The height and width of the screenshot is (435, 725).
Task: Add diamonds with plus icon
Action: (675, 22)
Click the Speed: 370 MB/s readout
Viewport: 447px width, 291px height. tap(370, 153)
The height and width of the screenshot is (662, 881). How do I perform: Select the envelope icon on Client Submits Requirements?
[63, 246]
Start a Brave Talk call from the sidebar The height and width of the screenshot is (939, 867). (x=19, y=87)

==

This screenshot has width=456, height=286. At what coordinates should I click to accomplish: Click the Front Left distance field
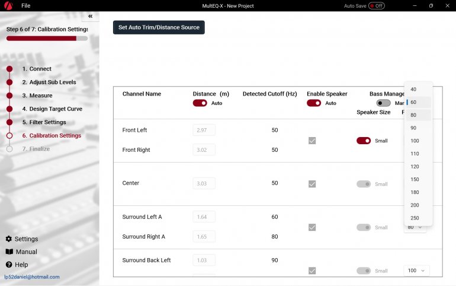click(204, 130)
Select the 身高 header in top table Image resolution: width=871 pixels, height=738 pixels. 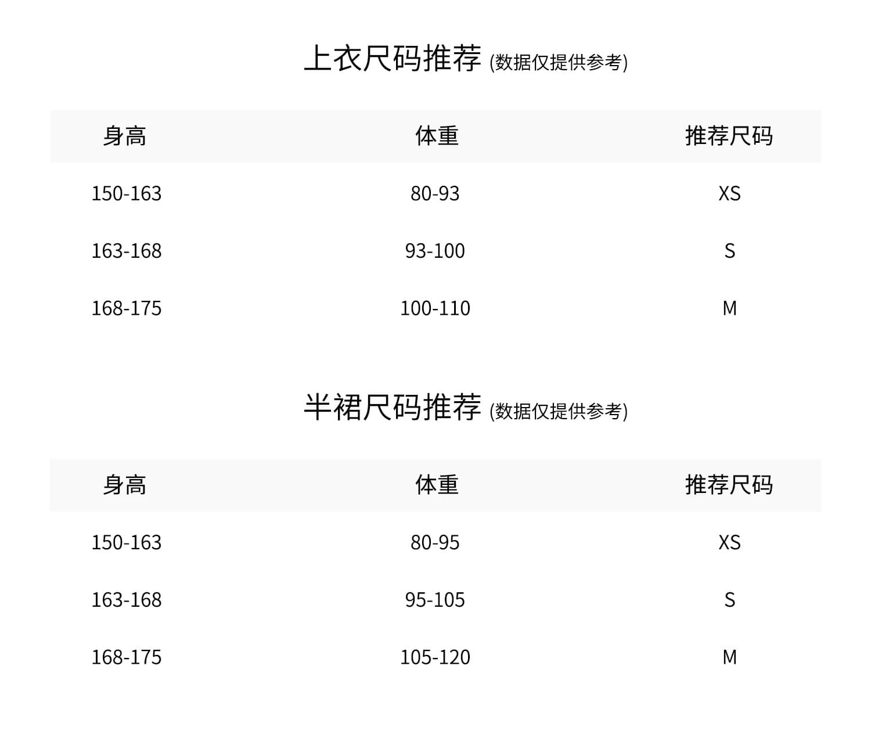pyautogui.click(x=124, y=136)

* * *

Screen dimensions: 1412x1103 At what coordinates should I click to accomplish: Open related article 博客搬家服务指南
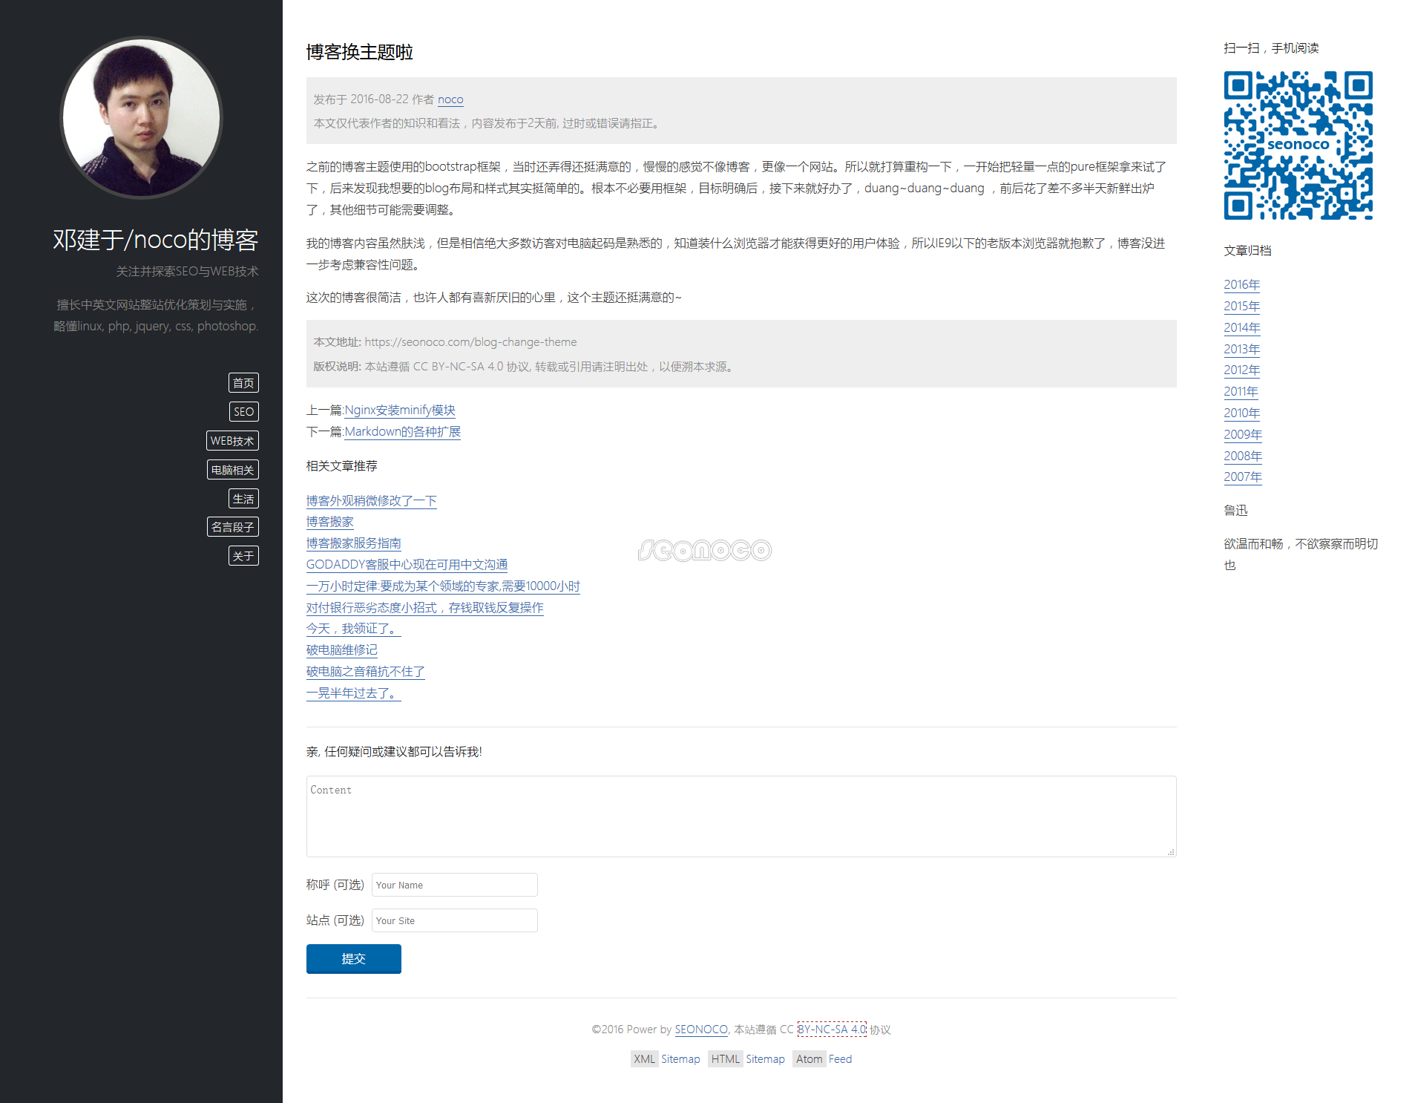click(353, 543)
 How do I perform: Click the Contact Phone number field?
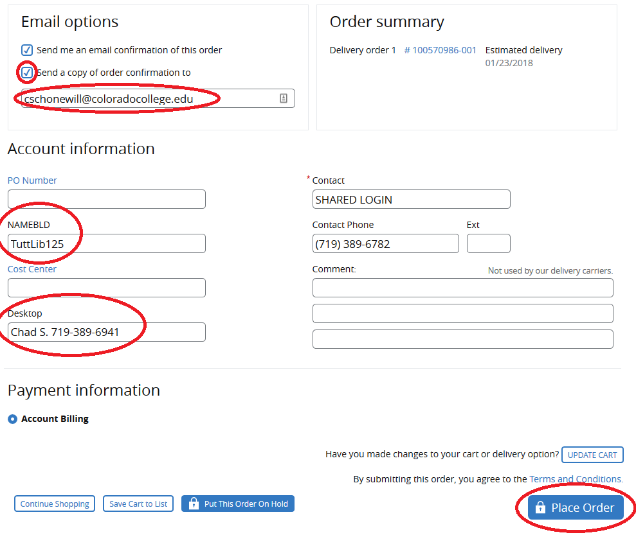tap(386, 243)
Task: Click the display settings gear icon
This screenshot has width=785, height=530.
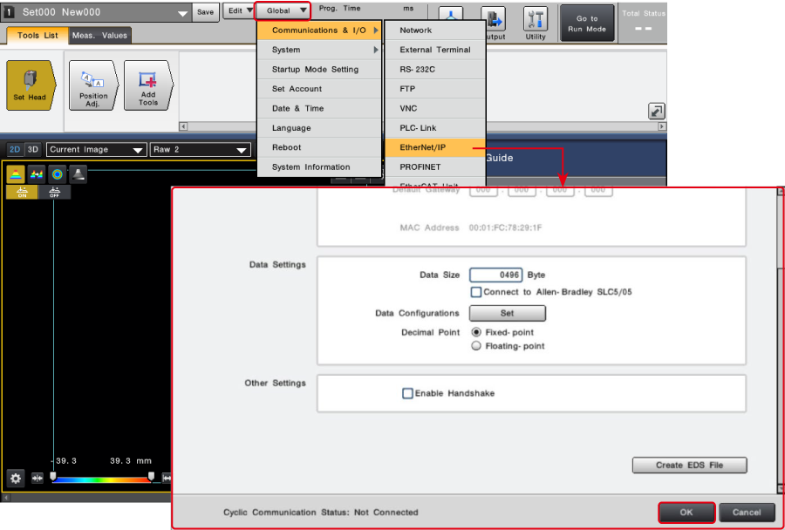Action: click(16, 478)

Stated goal:
Print the records starting at the line that contains "The height and width of the screenshot is (435, 725)." and ending at the line that contains "Start a Brave", both included, with every line unchanged.

Exercise output:
The height and width of the screenshot is (435, 725).
Task: Add diamonds with plus icon
Action: (675, 22)
Click the Speed: 370 MB/s readout
Viewport: 447px width, 291px height. tap(370, 153)
The height and width of the screenshot is (662, 881). How do I perform: Select the envelope icon on Client Submits Requirements?
[63, 246]
Start a Brave Talk call from the sidebar The height and width of the screenshot is (939, 867). (x=19, y=87)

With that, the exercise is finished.